Sai da frente


Você consegue imaginar que alguém seja atropelado por um veículo automotor enquanto atravessa uma passarela, em um dos lugares mais populares do Brasil? Se você é brasileiro, é claro que consegue. No Rio de Janeiro, cidade maravilhosa, onde as tampas dos bueiros alcançam 15 metros, num voo vergonhoso de negligência das autoridades, isso é mais que possível, quase que completamente certo. 

Outro dia, estava lá um cidadão, com sua pasta de negócios, subindo a rampa de uma das passarelas da Avenida Brasil, para chegar em segurança ao seu local de trabalho, que fica do outro lado desse córrego urbano, de leito revolto e poluído. Tinha a cabeça cheia, calculava as mil tarefas do dia para que todas coubessem em oito horas de expediente. Andava apressadamente para não se atrasar, consultando o relógio, prestando atenção ao movimento dos carros, quando de repente... 

― Sai da frente!!! 

E uma buzina estridente grita junto com a voz do motoqueiro, sem capacete, que vem no sentido oposto, numa velocidade que não se pode chamar de cautelosa. Aliás, pensemos juntos: uma moto, num espaço destinado só para pedestres, a alguns metros de altura, com máquinas assassinas passando lá embaixo... O que poderíamos chamar de velocidade cautelosa numa situação dessas? Mas voltemos ao ocorrido. 

O pobre do cidadão quase se joga passarela abaixo nesse momento. Ficou agarrado na grade como um carrapicho, descorado de susto. O treco barulhento passou, sumiu em um segundo, ou dois, nem deu para contar ― as faculdades mentais estavam ocupadíssimas, concentradas na sobrevivência. Meio tonto, solta-se aos poucos das barras de ferro, redescobre como se caminha, um pé, depois o outro, procura a pasta que deixou cair, já consegue andar novamente. Apanha a pasta num canto da grade, abatida, toda imprestável. 

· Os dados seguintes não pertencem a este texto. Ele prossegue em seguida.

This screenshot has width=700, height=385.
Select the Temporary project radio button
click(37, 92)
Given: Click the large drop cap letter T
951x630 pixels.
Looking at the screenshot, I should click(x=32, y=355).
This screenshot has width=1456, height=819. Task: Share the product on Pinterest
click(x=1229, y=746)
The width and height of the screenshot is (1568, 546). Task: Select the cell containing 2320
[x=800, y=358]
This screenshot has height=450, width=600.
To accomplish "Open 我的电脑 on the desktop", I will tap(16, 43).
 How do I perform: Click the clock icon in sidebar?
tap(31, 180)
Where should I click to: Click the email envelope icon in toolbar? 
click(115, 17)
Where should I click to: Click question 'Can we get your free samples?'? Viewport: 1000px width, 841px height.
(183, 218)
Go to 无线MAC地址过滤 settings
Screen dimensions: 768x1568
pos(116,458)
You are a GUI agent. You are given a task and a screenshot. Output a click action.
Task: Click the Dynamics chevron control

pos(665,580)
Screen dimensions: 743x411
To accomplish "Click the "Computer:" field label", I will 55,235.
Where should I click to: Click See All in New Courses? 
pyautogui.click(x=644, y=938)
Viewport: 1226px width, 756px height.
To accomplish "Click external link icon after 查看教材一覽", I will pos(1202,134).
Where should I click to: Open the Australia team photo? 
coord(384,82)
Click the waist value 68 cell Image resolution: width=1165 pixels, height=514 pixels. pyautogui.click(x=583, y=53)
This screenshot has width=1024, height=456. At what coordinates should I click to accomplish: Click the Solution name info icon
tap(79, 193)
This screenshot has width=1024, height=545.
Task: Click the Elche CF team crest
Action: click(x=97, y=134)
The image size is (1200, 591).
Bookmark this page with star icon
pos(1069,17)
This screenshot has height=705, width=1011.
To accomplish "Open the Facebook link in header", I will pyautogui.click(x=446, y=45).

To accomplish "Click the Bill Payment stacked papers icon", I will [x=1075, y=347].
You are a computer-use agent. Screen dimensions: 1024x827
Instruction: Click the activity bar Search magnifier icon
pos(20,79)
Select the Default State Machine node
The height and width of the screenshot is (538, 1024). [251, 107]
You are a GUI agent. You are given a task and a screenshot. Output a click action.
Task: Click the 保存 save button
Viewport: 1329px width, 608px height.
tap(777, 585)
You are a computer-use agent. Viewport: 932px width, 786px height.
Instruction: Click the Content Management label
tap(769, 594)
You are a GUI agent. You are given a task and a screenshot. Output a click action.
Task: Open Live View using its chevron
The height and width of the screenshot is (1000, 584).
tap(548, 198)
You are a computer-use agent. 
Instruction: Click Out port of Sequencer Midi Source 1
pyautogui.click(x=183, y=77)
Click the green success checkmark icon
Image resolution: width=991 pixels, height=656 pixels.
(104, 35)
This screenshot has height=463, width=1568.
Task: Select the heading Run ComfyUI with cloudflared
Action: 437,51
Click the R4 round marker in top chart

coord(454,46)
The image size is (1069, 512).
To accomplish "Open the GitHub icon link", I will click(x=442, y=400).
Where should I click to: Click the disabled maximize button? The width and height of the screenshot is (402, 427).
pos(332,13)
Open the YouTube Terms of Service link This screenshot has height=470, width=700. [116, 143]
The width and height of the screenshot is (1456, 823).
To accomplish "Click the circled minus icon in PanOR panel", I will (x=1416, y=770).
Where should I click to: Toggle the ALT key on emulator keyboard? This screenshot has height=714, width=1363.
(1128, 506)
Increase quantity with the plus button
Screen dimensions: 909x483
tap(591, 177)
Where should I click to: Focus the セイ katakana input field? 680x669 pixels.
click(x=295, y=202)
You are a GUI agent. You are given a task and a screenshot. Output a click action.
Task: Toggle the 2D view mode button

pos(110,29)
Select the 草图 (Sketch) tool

Desconcertado, revoltado, retoma o passo do atraso. Pela cabeça, não mais o assunto de antes. O que pensava mesmo antes de quase virar estatística? Sim! Não! Esqueceu completamente. Nesse momento, avaliava a possibilidade de voltar para casa e desistir de cumprir aquele dia na sua série de responsabilidades. Mas agora estava no fim da passarela. Desistir significava ter de voltar e correr o risco de se deparar com a moto novamente. Para quê? Melhor continuar o rumo do trabalho. Sim! Está se lembrando... Tarefas, muitas tarefas, em expediente de oitos horas. 
...

O motoqueiro já vai longe. Resmungando, enchendo-se de razão, reclamando do paspalho que estava lá, no meio do caminho, quando ele, um homem de bem, sem crime nenhum para contar, dirigia-se ao outro lado da Avenida Brasil para resolver um assunto urgente, urgentíssimo: “Essa gente, só porque anda de pastinha na mão e gravata, se acha dona do pedaço. Esse Brasil tá uma zona mesmo.”